The answer can be found in the two-story 3,100-square-foot house in Manhattan Beach, California, that Burkhalter, his wife, Cindy, and their son Clay, an undergraduate at the California Institute of the Arts, moved into in 2010 after 10½ months of construction.
"The project was conceived from its inception as a ‘green’ case study with third-party verified results," Burkhalter says. "But at the same time, it was intended to demonstrate that a high level of sustainability could be achieved on a budget and schedule equal to or even better than similar projects constructed by conventional means and methods."
Part of this, Burkhalter says, involved "demystifying" the green-building process.

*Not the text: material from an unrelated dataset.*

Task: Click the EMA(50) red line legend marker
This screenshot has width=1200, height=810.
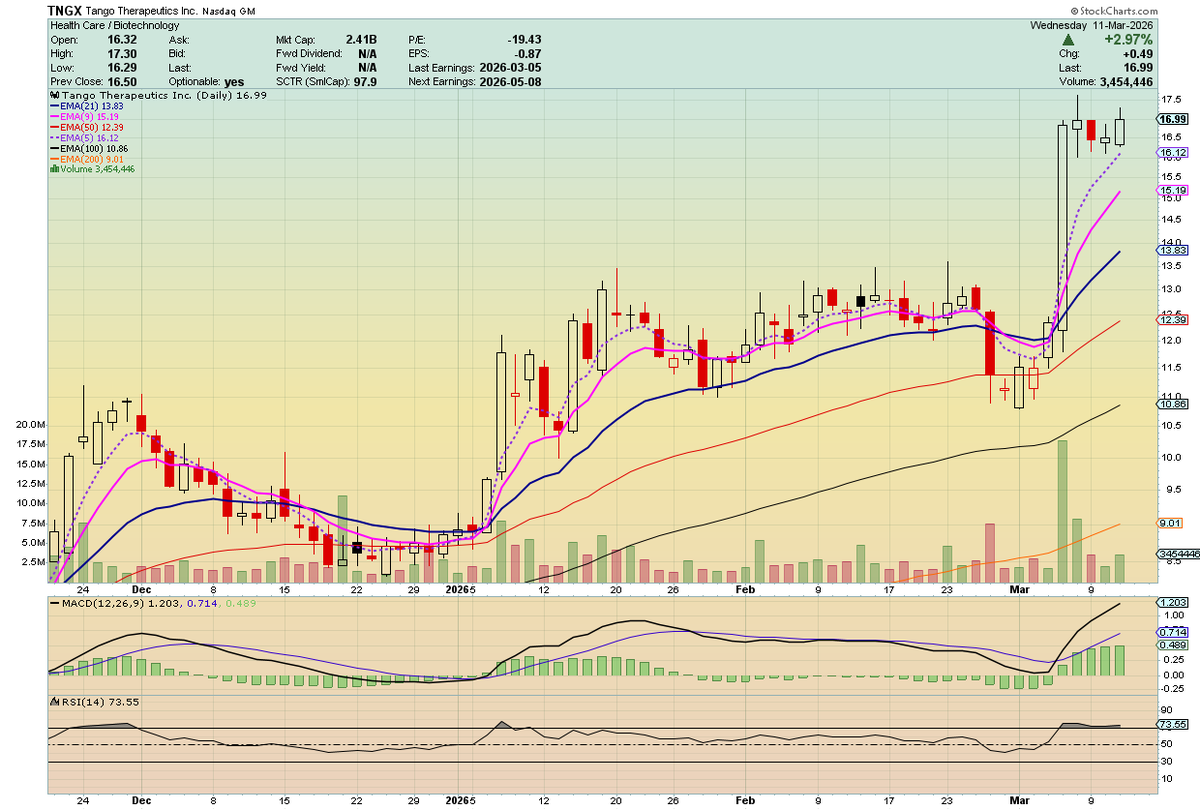Action: click(56, 127)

The idea, he says, was to use "only materials, methods, and technologies that are readily available, proven, cost-effective, and relatively simple to implement and integrate." Sustainable building materials and methods were identified and integrated when the project was in the early conceptual phase, and Burkhalter subjected his design to a rigorous value-engineering process as the project progressed. "Every aspect of the building was vetted for efficiency in terms of both consumed and embodied energy," he says.
Among the sustainable features and materials that Burkhalter incorporated into his design were low-flow and ultra-low-flow fixtures, a solar hot-water system, low-VOC paint, drought-tolerant landscaping, permeable pavers, concrete with 20 percent fly-ash content, and formaldehyde-free bamboo millwork and flooring. All of the framing material either was Forestry Stewardship Council-certified lumber or was composed of recycled content.
These touches, and others, were enough to earn the house a LEED platinum certification from the U.S. Green Building Council. The completed house, which was built on a narrow 30-by-90-foot lot, has an open layout and ample windows with a low-emissivity coating that filters heat and ultraviolet light. It was built for about $290 per square foot, or about $764,000—slightly less than the $300-$400 per square foot that Burkhalter says is common houses in his neighborhood that follow more conventional building methods.